Portugueses votam em segundo turno histórico para escolher novo presidente
Os portugueses vão às urnas neste domingo (8/2) para um segundo turno histórico das eleições presidenciais de 2026, o primeiro em 40 anos. A disputa é entre António José Seguro, candidato de centro-esquerda apoiado pelo Partido Socialista (PS), e André Ventura, líder do Chega, partido de extrema-direita.
No primeiro turno, realizado em 18 de janeiro, Seguro obteve 31,1% dos votos (1.755.563), enquanto Ventura ficou com 23,5% (1.327.021).

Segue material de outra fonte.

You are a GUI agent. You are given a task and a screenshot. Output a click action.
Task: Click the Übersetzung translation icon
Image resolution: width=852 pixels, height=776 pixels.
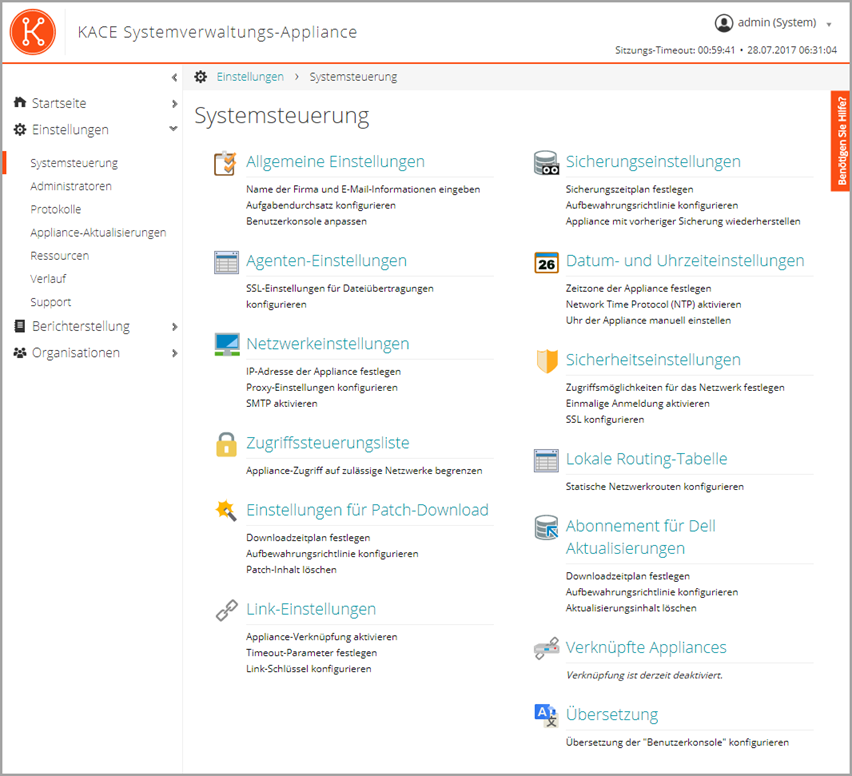(546, 714)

Cerca de 11 milhões de eleitores estão recenseados para escolher o próximo presidente, incluindo mais de 1,7 milhão de portugueses residentes no exterior. Pesquisas recentes indicam vantagem significativa para António José Seguro, que aparece com cerca de 70% das intenções de voto, contra 33% de Ventura.
Seguro, de 63 anos, é economista, ex-deputado da Assembleia da República e do Parlamento Europeu, além de ter sido secretário-geral do PS entre 2011 e 2014. Ventura, de 43 anos, é advogado e deputado, conhecido por seu discurso populista e pela ascensão do Chega como força política de extrema-direita no Parlamento.
Embora o presidente em Portugal não seja chefe de governo, ele possui poderes relevantes, como dissolver o Parlamento e convocar novas eleições, o que torna o cargo estratégico no equilíbrio político do país. O resultado final deve ser divulgado ainda neste domingo, após o encerramento das urnas.